One Panel Does Not Fit All: Case-Adaptive Multi-Agent Deliberation for Clinical Prediction

arXiv cs.AI / 4/2/2026

💬 OpinionSignals & Early TrendsIdeas & Deep AnalysisModels & Research

Key Points

  • The paper argues that LLM-based clinical prediction suffers from case-level heterogeneity, where complex cases produce divergent outputs under small prompt changes.
  • It introduces CAMP (Case-Adaptive Multi-agent Panel), in which an attending-physician agent dynamically assembles a specialist panel based on each case’s diagnostic uncertainty.
  • Specialists use three-valued voting (KEEP/REFUSE/NEUTRAL) to support principled abstention when cases fall outside their expertise.
  • A hybrid routing mechanism selects between strong consensus, attending-physician fallback, or evidence-based arbitration that weighs argument quality rather than just vote counts.
  • Experiments on MIMIC-IV for diagnostic prediction and brief hospital-course generation across four LLM backbones show CAMP outperforms strong baselines while using fewer tokens, with voting/arbitration traces enabling decision audits.

Abstract

Large language models applied to clinical prediction exhibit case-level heterogeneity: simple cases yield consistent outputs, while complex cases produce divergent predictions under minor prompt changes.
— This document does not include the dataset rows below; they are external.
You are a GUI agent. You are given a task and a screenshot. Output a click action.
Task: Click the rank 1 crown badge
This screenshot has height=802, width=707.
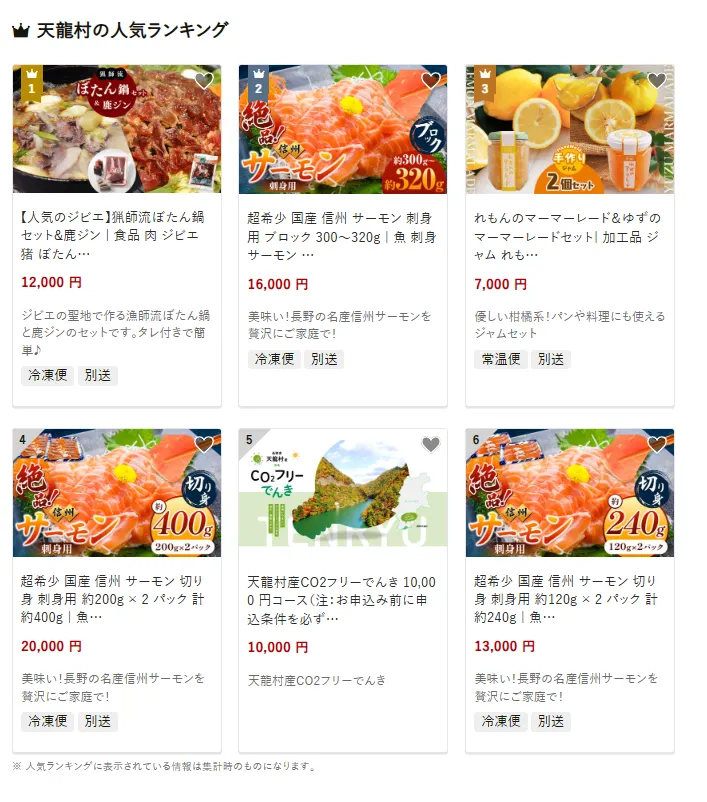coord(32,83)
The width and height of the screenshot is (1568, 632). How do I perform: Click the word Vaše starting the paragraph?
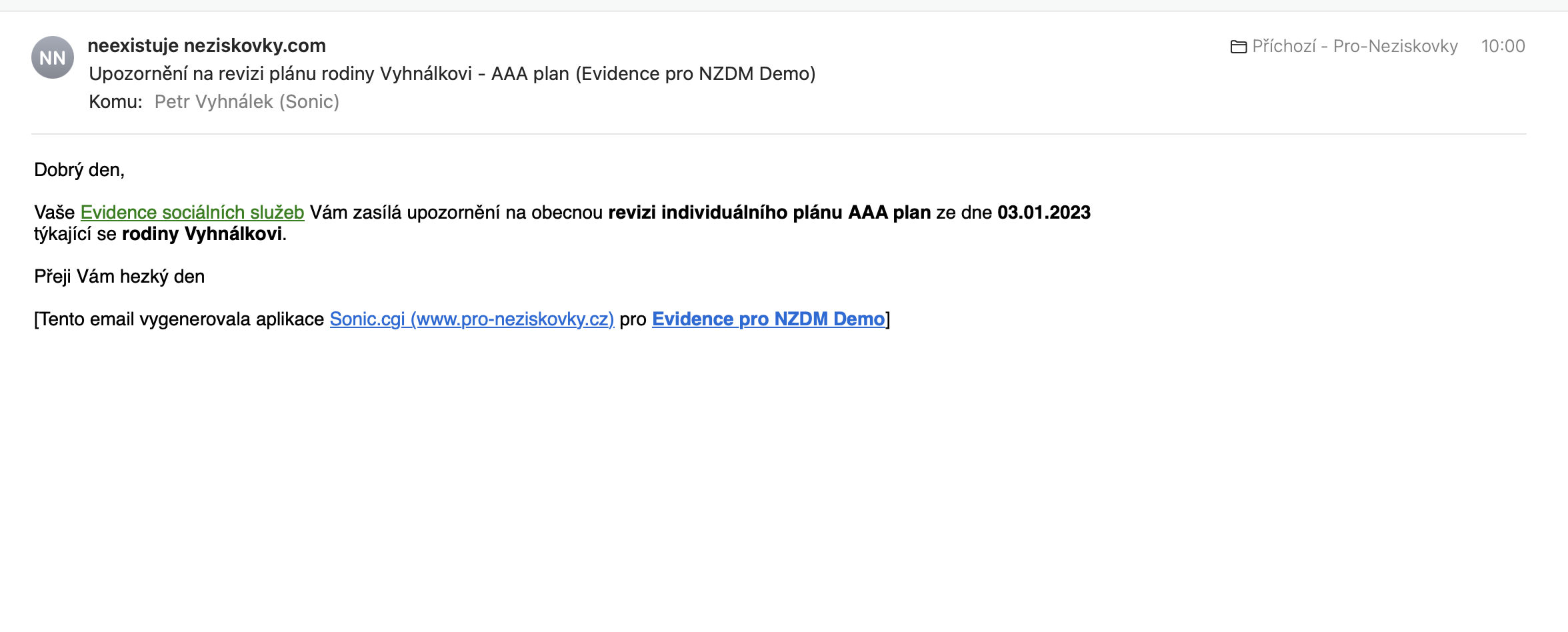tap(54, 212)

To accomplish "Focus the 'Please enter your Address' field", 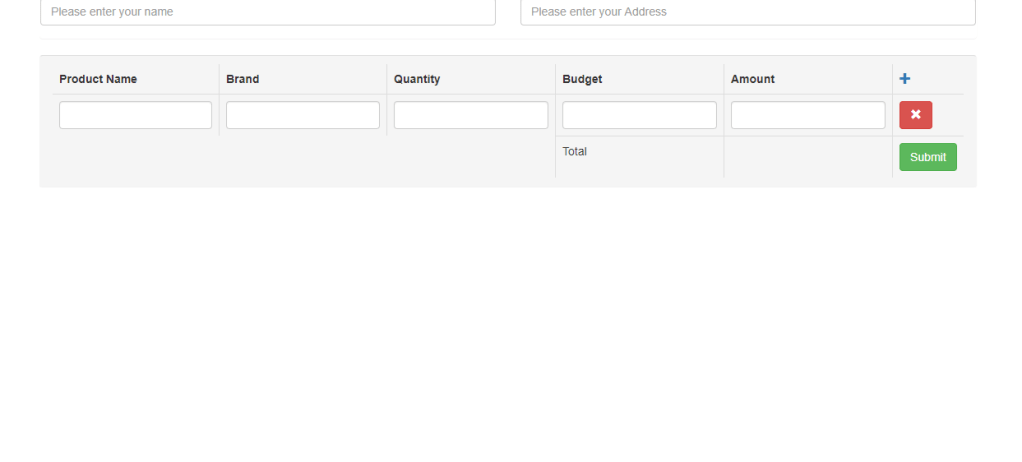I will (x=747, y=12).
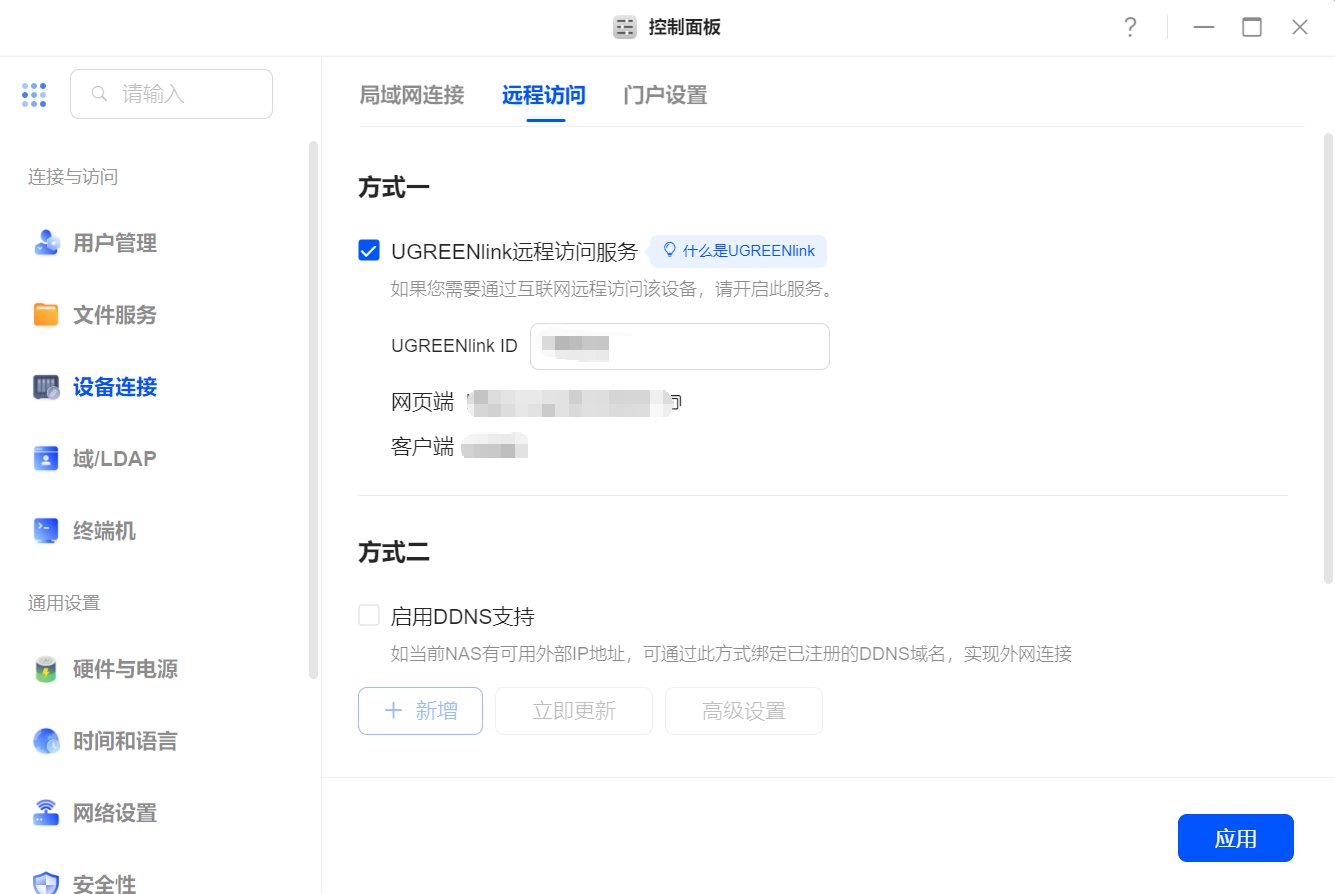Click the 时间和语言 globe icon
The width and height of the screenshot is (1335, 894).
click(46, 741)
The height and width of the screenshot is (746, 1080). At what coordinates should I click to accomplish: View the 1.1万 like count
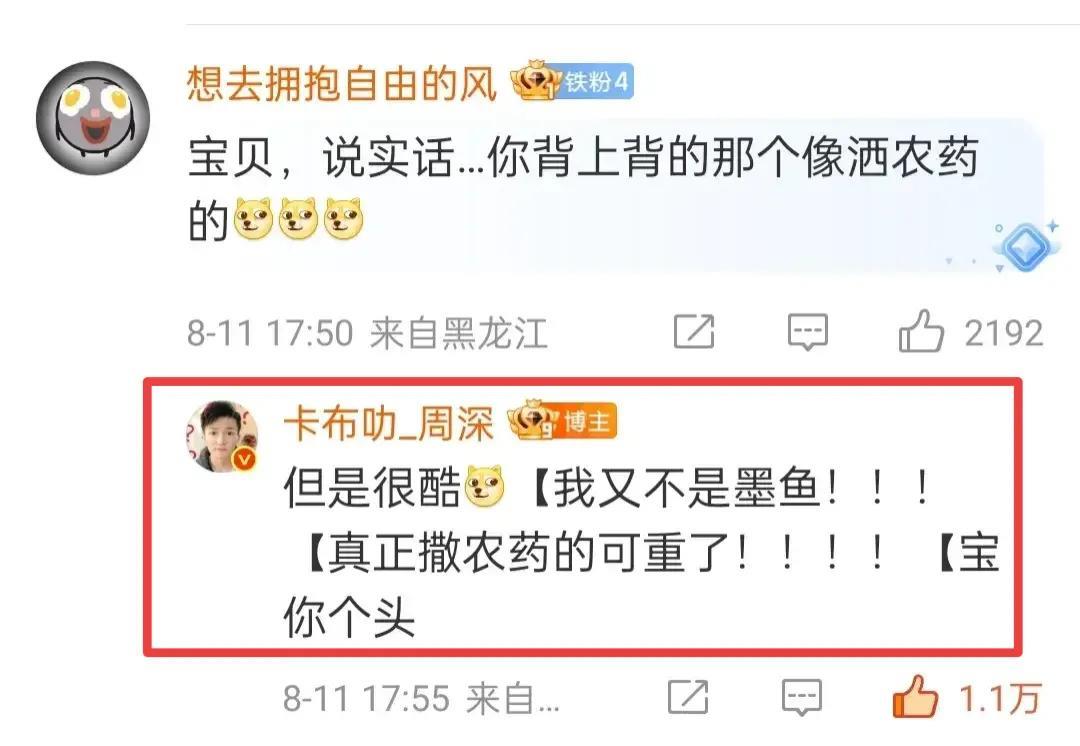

Existing single-agent strategies sample from one role-conditioned distribution, and multi-agent frameworks use fixed roles with flat majority voting, discarding the diagnostic signal in disagreement. We propose CAMP (Case-Adaptive Multi-agent Panel), where an attending-physician agent dynamically assembles a specialist panel tailored to each case's diagnostic uncertainty. Each specialist evaluates candidates via three-valued voting (KEEP/REFUSE/NEUTRAL), enabling principled abstention outside one's expertise. A hybrid router directs each diagnosis through strong consensus, fallback to the attending physician's judgment, or evidence-based arbitration that weighs argument quality over vote counts. On diagnostic prediction and brief hospital course generation from MIMIC-IV across four LLM backbones, CAMP consistently outperforms strong baselines while consuming fewer tokens than most competing multi-agent methods, with voting records and arbitration traces offering transparent decision audits.